SELECTED EXTRACT:
Alexander Gauland, lead candidate of the far-right Alternative for Germany (AfD), recently said that Germans have the right to be proud of the achievements of German soldiers in both World Wars. As a German who has lived in England for the past eight years and will return home right after the September 24 election, I am deeply unsettled by this assertion. Why on earth should I be proud of any “achievement” of German soldiers during those horrific wars? What kind of country am I returning to, where a party with such wayward views may be the third biggest in parliament?
German soldiers’ best and most important achievement in both world wars was: not winning them. That’s particularly true for the second one. Losing it the best thing ever happening in German history.
My paternal grandfather, Georg Werner Storbeck, was one of the 5 million or so German soldiers who vanished in the Second World War. In May 2014, shortly after my 40th birthday, I stood at his grave for the first time. Seeing my surname on a soldier’s tombstone was moving.
Georg Werner Storbeck fell on May 3, 1945, aged 32, rank “Oberfeldmeister”. He shares his grave with two others, Valentin Nickel and Edmund Löffelholz. All three died on the same day. They died not just fighting for the wrong cause, but for a lost one. Hitler had already committed suicide, Berlin was in Soviet hands. Five days later the war was over. Six weeks on, my dad was born. Standing in front of his grave, I did not feel any pride whatsoever. I was sad, very, very sad. And even more angry. A wild rage against the politicians and generals that got him there.

PROBLEM TO SOLVE: Copy the piece on pride in German soldiers from "My paternal grandfather, Georg" up to and including "tombstone was moving.", changing "tombstone" to "headstone".

PROVIDED MATERIAL:
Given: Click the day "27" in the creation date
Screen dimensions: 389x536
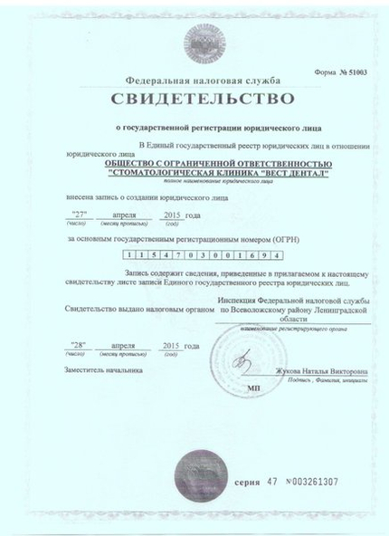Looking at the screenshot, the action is coord(82,215).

WRITTEN SOLUTION:
My paternal grandfather, Georg Werner Storbeck, was one of the 5 million or so German soldiers who vanished in the Second World War. In May 2014, shortly after my 40th birthday, I stood at his grave for the first time. Seeing my surname on a soldier’s headstone was moving.